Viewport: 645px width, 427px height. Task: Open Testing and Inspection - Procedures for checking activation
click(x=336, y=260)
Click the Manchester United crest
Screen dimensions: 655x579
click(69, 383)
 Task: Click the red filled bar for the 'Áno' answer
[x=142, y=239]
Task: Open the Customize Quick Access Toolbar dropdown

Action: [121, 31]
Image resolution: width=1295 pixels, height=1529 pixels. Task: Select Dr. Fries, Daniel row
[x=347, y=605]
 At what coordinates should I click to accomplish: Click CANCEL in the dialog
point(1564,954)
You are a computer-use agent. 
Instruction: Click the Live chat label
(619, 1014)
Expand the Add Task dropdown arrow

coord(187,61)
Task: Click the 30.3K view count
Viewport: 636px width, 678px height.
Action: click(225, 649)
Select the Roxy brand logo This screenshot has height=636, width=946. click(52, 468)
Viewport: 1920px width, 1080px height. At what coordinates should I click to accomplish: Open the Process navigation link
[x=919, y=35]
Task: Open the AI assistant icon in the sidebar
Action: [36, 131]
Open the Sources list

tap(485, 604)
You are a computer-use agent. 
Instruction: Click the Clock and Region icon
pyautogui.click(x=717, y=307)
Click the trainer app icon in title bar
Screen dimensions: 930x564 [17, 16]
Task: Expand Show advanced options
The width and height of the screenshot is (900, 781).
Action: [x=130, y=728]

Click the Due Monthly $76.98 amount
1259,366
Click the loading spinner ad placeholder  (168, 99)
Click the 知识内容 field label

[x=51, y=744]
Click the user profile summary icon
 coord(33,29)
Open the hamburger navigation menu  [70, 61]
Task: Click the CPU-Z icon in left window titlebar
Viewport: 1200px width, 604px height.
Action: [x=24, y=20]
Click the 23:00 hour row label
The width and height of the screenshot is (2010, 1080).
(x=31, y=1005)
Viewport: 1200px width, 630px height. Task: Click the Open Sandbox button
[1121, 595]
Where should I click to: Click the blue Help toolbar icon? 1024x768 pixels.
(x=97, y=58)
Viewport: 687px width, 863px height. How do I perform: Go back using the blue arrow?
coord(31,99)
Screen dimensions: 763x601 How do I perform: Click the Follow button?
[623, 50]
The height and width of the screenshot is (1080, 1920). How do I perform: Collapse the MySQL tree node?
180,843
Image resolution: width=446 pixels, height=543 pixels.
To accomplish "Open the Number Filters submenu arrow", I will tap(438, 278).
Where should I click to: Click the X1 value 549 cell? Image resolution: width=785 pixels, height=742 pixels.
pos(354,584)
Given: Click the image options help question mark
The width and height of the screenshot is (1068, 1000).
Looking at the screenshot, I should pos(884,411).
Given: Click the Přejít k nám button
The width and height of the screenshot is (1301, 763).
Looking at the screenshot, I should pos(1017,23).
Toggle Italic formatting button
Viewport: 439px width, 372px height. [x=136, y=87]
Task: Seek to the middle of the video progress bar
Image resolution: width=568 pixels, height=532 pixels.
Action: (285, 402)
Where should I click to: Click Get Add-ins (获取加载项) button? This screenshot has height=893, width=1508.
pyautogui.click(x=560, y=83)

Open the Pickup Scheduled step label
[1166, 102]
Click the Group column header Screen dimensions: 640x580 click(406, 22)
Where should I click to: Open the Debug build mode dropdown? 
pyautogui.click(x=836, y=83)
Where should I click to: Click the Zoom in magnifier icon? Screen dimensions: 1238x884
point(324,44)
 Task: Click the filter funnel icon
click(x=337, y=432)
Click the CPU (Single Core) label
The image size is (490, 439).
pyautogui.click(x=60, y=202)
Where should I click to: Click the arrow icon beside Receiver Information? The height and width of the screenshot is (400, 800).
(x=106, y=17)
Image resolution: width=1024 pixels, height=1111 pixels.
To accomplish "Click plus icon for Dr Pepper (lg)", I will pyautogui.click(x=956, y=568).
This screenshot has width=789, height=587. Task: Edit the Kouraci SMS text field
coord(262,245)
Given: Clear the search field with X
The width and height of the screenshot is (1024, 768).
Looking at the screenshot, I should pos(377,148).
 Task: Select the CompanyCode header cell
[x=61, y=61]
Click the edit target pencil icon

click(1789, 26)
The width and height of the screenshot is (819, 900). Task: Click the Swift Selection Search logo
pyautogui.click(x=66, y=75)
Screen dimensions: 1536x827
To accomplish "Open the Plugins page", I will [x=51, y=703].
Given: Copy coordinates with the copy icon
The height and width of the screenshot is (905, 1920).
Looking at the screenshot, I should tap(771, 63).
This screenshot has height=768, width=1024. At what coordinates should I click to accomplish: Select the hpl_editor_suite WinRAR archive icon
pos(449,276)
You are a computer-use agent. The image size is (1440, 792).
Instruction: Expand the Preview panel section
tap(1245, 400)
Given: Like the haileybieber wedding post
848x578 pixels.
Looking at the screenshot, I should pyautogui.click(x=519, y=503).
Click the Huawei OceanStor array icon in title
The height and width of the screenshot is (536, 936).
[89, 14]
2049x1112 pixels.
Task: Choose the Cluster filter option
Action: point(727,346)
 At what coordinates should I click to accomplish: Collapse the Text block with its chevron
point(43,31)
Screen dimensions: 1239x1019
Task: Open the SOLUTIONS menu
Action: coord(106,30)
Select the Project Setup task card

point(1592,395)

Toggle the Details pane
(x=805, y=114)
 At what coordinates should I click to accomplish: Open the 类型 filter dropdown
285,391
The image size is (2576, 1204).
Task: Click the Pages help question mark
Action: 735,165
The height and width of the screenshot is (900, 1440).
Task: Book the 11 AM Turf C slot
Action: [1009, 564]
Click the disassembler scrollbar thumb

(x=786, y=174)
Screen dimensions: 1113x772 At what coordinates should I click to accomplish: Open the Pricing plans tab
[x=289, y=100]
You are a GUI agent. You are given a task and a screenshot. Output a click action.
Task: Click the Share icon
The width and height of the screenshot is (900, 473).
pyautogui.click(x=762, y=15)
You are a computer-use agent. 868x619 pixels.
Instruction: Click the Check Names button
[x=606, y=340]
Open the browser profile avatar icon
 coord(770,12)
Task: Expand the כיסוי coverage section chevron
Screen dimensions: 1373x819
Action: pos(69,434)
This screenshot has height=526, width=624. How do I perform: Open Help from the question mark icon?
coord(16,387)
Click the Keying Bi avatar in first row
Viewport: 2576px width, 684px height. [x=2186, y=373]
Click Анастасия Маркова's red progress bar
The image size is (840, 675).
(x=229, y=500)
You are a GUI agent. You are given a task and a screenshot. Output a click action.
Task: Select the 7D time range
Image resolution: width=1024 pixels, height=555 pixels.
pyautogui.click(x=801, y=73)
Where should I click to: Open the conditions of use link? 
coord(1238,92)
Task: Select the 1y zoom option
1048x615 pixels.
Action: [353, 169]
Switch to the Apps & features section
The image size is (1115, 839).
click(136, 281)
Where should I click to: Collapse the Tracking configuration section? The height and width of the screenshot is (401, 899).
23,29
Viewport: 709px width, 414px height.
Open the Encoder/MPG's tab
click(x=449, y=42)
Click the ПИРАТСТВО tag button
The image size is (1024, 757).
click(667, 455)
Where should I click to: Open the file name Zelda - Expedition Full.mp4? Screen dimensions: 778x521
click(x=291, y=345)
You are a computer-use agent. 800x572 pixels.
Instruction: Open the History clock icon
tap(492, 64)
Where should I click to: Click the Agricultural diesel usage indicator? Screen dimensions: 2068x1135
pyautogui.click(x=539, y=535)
═══
Problem requirements: Update the records above by replacing "Instruction" with "Goal" wherever it appears, and keep everything else the same.

The output:
Viewport: 645px width, 427px height. Task: Open Testing and Inspection - Procedures for checking activation
click(x=336, y=260)
Click the Manchester United crest
Screen dimensions: 655x579
click(69, 383)
 Task: Click the red filled bar for the 'Áno' answer
[x=142, y=239]
Task: Open the Customize Quick Access Toolbar dropdown

Action: [121, 31]
Image resolution: width=1295 pixels, height=1529 pixels. Task: Select Dr. Fries, Daniel row
[x=347, y=605]
 At what coordinates should I click to accomplish: Click CANCEL in the dialog
point(1564,954)
You are a computer-use agent. 
Goal: Click the Live chat label
(619, 1014)
Expand the Add Task dropdown arrow

coord(187,61)
Task: Click the 30.3K view count
Viewport: 636px width, 678px height.
Action: click(225, 649)
Select the Roxy brand logo This screenshot has height=636, width=946. click(52, 468)
Viewport: 1920px width, 1080px height. At what coordinates should I click to accomplish: Open the Process navigation link
[x=919, y=35]
Task: Open the AI assistant icon in the sidebar
Action: [36, 131]
Open the Sources list

tap(485, 604)
You are a computer-use agent. 
Goal: Click the Clock and Region icon
pyautogui.click(x=717, y=307)
Click the trainer app icon in title bar
Screen dimensions: 930x564 [17, 16]
Task: Expand Show advanced options
The width and height of the screenshot is (900, 781).
Action: [x=130, y=728]

Click the Due Monthly $76.98 amount
1259,366
Click the loading spinner ad placeholder  (168, 99)
Click the 知识内容 field label

[x=51, y=744]
Click the user profile summary icon
 coord(33,29)
Open the hamburger navigation menu  [70, 61]
Task: Click the CPU-Z icon in left window titlebar
Viewport: 1200px width, 604px height.
Action: [x=24, y=20]
Click the 23:00 hour row label
The width and height of the screenshot is (2010, 1080).
(x=31, y=1005)
Viewport: 1200px width, 630px height. Task: Click the Open Sandbox button
[1121, 595]
Where should I click to: Click the blue Help toolbar icon? 1024x768 pixels.
(x=97, y=58)
Viewport: 687px width, 863px height. How do I perform: Go back using the blue arrow?
coord(31,99)
Screen dimensions: 763x601 How do I perform: Click the Follow button?
[623, 50]
The height and width of the screenshot is (1080, 1920). How do I perform: Collapse the MySQL tree node?
180,843
Image resolution: width=446 pixels, height=543 pixels.
To accomplish "Open the Number Filters submenu arrow", I will tap(438, 278).
Where should I click to: Click the X1 value 549 cell? Image resolution: width=785 pixels, height=742 pixels.
pos(354,584)
Given: Click the image options help question mark
The width and height of the screenshot is (1068, 1000).
Looking at the screenshot, I should pos(884,411).
Given: Click the Přejít k nám button
The width and height of the screenshot is (1301, 763).
Looking at the screenshot, I should pos(1017,23).
Toggle Italic formatting button
Viewport: 439px width, 372px height. [x=136, y=87]
Task: Seek to the middle of the video progress bar
Image resolution: width=568 pixels, height=532 pixels.
Action: (285, 402)
Where should I click to: Click Get Add-ins (获取加载项) button? This screenshot has height=893, width=1508.
pyautogui.click(x=560, y=83)

Open the Pickup Scheduled step label
[1166, 102]
Click the Group column header Screen dimensions: 640x580 click(406, 22)
Where should I click to: Open the Debug build mode dropdown? 
pyautogui.click(x=836, y=83)
Where should I click to: Click the Zoom in magnifier icon? Screen dimensions: 1238x884
point(324,44)
 Task: Click the filter funnel icon
click(x=337, y=432)
Click the CPU (Single Core) label
The image size is (490, 439).
pyautogui.click(x=60, y=202)
Where should I click to: Click the arrow icon beside Receiver Information? The height and width of the screenshot is (400, 800).
(x=106, y=17)
Image resolution: width=1024 pixels, height=1111 pixels.
To accomplish "Click plus icon for Dr Pepper (lg)", I will pyautogui.click(x=956, y=568).
This screenshot has width=789, height=587. Task: Edit the Kouraci SMS text field
coord(262,245)
Given: Clear the search field with X
The width and height of the screenshot is (1024, 768).
Looking at the screenshot, I should pos(377,148).
 Task: Select the CompanyCode header cell
[x=61, y=61]
Click the edit target pencil icon

click(1789, 26)
The width and height of the screenshot is (819, 900). Task: Click the Swift Selection Search logo
pyautogui.click(x=66, y=75)
Screen dimensions: 1536x827
To accomplish "Open the Plugins page", I will [x=51, y=703].
Given: Copy coordinates with the copy icon
The height and width of the screenshot is (905, 1920).
Looking at the screenshot, I should tap(771, 63).
This screenshot has height=768, width=1024. At what coordinates should I click to accomplish: Select the hpl_editor_suite WinRAR archive icon
pos(449,276)
You are a computer-use agent. The image size is (1440, 792).
Goal: Expand the Preview panel section
tap(1245, 400)
Given: Like the haileybieber wedding post
848x578 pixels.
Looking at the screenshot, I should pyautogui.click(x=519, y=503).
Click the Huawei OceanStor array icon in title
The height and width of the screenshot is (536, 936).
[89, 14]
2049x1112 pixels.
Task: Choose the Cluster filter option
Action: point(727,346)
 At what coordinates should I click to accomplish: Collapse the Text block with its chevron
point(43,31)
Screen dimensions: 1239x1019
Task: Open the SOLUTIONS menu
Action: coord(106,30)
Select the Project Setup task card

point(1592,395)

Toggle the Details pane
(x=805, y=114)
 At what coordinates should I click to accomplish: Open the 类型 filter dropdown
285,391
The image size is (2576, 1204).
Task: Click the Pages help question mark
Action: 735,165
The height and width of the screenshot is (900, 1440).
Task: Book the 11 AM Turf C slot
Action: [1009, 564]
Click the disassembler scrollbar thumb

(x=786, y=174)
Screen dimensions: 1113x772 At what coordinates should I click to accomplish: Open the Pricing plans tab
[x=289, y=100]
You are a GUI agent. You are given a task and a screenshot. Output a click action.
Task: Click the Share icon
The width and height of the screenshot is (900, 473).
pyautogui.click(x=762, y=15)
You are a computer-use agent. 868x619 pixels.
Goal: Click the Check Names button
[x=606, y=340]
Open the browser profile avatar icon
 coord(770,12)
Task: Expand the כיסוי coverage section chevron
Screen dimensions: 1373x819
Action: pos(69,434)
This screenshot has height=526, width=624. How do I perform: Open Help from the question mark icon?
coord(16,387)
Click the Keying Bi avatar in first row
Viewport: 2576px width, 684px height. [x=2186, y=373]
Click Анастасия Маркова's red progress bar
The image size is (840, 675).
(x=229, y=500)
You are a GUI agent. You are given a task and a screenshot. Output a click action.
Task: Select the 7D time range
Image resolution: width=1024 pixels, height=555 pixels.
pyautogui.click(x=801, y=73)
Where should I click to: Open the conditions of use link? 
coord(1238,92)
Task: Select the 1y zoom option
1048x615 pixels.
Action: [353, 169]
Switch to the Apps & features section
The image size is (1115, 839).
click(136, 281)
Where should I click to: Collapse the Tracking configuration section? The height and width of the screenshot is (401, 899).
23,29
Viewport: 709px width, 414px height.
Open the Encoder/MPG's tab
click(x=449, y=42)
Click the ПИРАТСТВО tag button
The image size is (1024, 757).
click(667, 455)
Where should I click to: Open the file name Zelda - Expedition Full.mp4? Screen dimensions: 778x521
click(x=291, y=345)
You are a computer-use agent. 800x572 pixels.
Goal: Open the History clock icon
tap(492, 64)
Where should I click to: Click the Agricultural diesel usage indicator? Screen dimensions: 2068x1135
pyautogui.click(x=539, y=535)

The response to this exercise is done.